Michael James Cox (born 19 March 1940) is a British-born former pop singer and actor. As Michael Cox, he had a top-ten hit on the UK singles chart in 1960 with "Angela Jones", produced by Joe Meek. He later worked as an actor, and in TV in New Zealand, using both his full name and the name Michael James.

==Life and career==
He was born in Huyton, Liverpool. After his four younger sisters wrote to ABC TV demanding that he be given a chance to audition for the pop show Oh Boy!, he was quickly signed up by producer Jack Good, and made his first appearance on the show in April 1959 singing Ricky Nelson's "Never Be Anyone Else But You". Good won him a recording deal with Decca Records, and his first single, "Teenage Love", was written by Marty Wilde and featured Joe Brown on guitar. However, neither it nor its follow-up "Too Hot To Handle" were hits.

Cox continued to appear on TV, in Good's new show Boy Meets Girls, and Good recommended him to record producer Joe Meek, who at the time was setting up his own label, Triumph. His first record for Triumph was "Angela Jones", a song written by John D. Loudermilk which was a hit in the US for Johnny Ferguson. Cox's version of the song, produced by Meek, rose to number 7 on the UK Singles Chart in June 1960. The Triumph label collapsed, and Cox's follow-up, the similar-sounding "Along Came Caroline", also produced by Meek and co-written by Geoff Stephens and Cox under the pseudonym Michael Steel, was released by the His Master's Voice label; it reached number 41 on the chart and was Cox's only other hit.

Cox was more successful in Scandinavia. His Stand up topped the Swedish best-selling charts for four weeks in January/February 1963. Cox successfully toured in Denmark and Sweden with a backing band, as well as in the UK, and continued to record under Meek's direction for several years. He released singles on the His Master's Voice, Pye and Parlophone labels, many of which featured leading session musicians such as guitarist Big Jim Sullivan.
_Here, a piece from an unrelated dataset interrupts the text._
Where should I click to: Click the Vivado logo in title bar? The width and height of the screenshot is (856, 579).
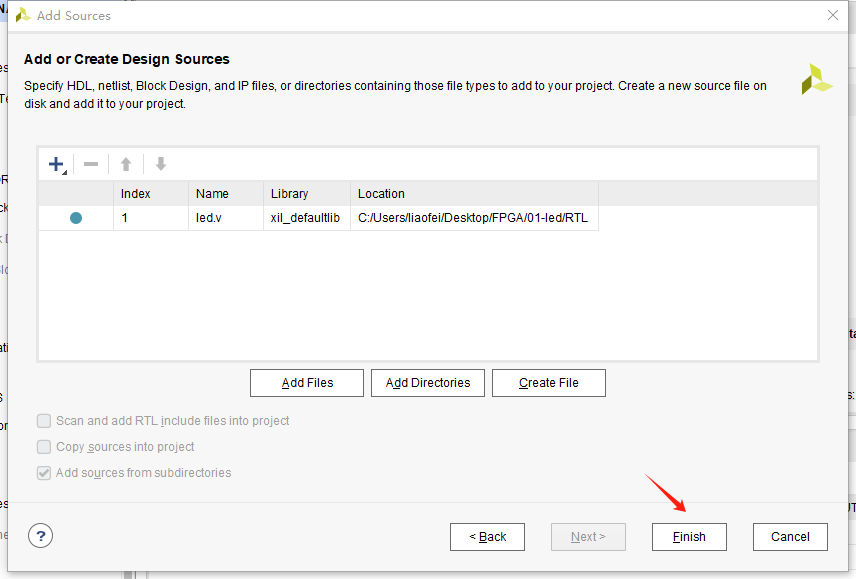(23, 15)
However, his later recordings were not hits and he gave up his recording career to attend drama school in the mid-1960s. In 1966, credited as Michael James Cox, he appeared in the movie Where the Bullets Fly, and he also acted in TV plays and commercials. In 1976, he appeared in the filmed version of the musical written by Roger Glover, The Butterfly Ball.

In the late 1970s, he began working on cruise ships, where he met his New Zealand-born wife. He started making appearances in the US, eventually emigrating there, before moving on to live in New Zealand. There, he continued to work on TV, credited as Michael James.

Compilations of Cox's recordings were issued on CD by Zircon Records in 1999, and Sequel Records in 2003.